The invention discloses a method for synthetizing L-carnosine by a one-step method and truncated L-carnosine synthetase. According to the method, beta-alanine, L-histidine, ATP and polyphosphate are used as raw materials, MgCl2 is used as an activator, L-carnosine synthetase and polyphosphate kinase are added, and through an enzymatic reaction under the condition of pH being 6.5-8.5 and the temperature being 30-45 DEG C, the carnosine is coupled, catalyzed and synthetized. According to the method disclosed by the invention, escherichia coli is used for respectively expressing the truncated L-carnosine synthetase (of which the amino acid sequence is as shown in SEQID No.3) and the polyphosphate kinase, through purification, mixing is performed, a dual-enzyme coupling system is formed, and the L-carnosine synthetase in truncated expression can catalyze the L-carnosine synthetized from beta-alanine and L-histidine; besides, accompanied with ATP dephosphorylation, ADP is formed, the polyphosphate kinase catalyzes polyphosphate transphosphorylation groups, and ATP is formed for the ADP, so that circulation and regeneration of the ATP can be realized; and through the dual-enzyme couplingsystem, a reaction is performed under the appropriate reaction condition, so that carnosine is obtained. The method disclosed by the invention has the advantages that the raw materials are low in cost, the enzymatic conversion time is short, the operation is simple and convenient, and the production cost is low.

The invention relates to the technical field of biology, and discloses a non-ribosome polypeptide synthetase resolution expression method, which is characterized in that according to the prediction of an NRPS structural domain and a three-dimensional structure, NRPS is subjected to resolution expression at a special resolution site by taking Tn-1-Cn-An-Tn as a unit, so that the expression of an NRPS gene is converted into multi-gene co-expression by taking a resolution unit as an independent gene, and the non-ribosome polypeptide synthetase is obtained.
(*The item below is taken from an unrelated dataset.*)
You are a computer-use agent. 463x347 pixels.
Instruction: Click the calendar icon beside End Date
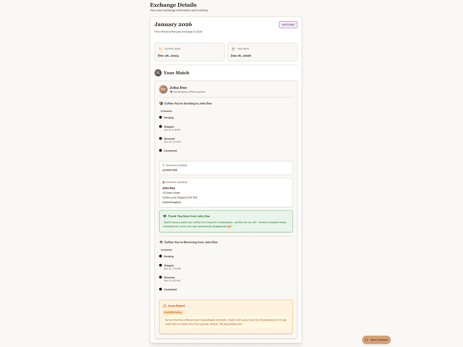point(233,49)
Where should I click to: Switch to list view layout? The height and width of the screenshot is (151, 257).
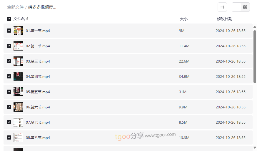[236, 7]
The corresponding non-ribosome polypeptide product is efficiently obtained. The method not only can be used for heterologous expression of the giant NRPS in fungi and increase the yield of the non-ribosome polypeptide, but also provides a theoretical basis and way for synthesizing novel non-ribosome polypeptide by performing inter-module combination through a combinatorial biosynthesis method. The method has relatively high practical application value in the aspects of excavation of natural non-ribosome polypeptides by utilizing synthetic biology, yield improvement, creation of non-natural non-ribosome polypeptides and the like.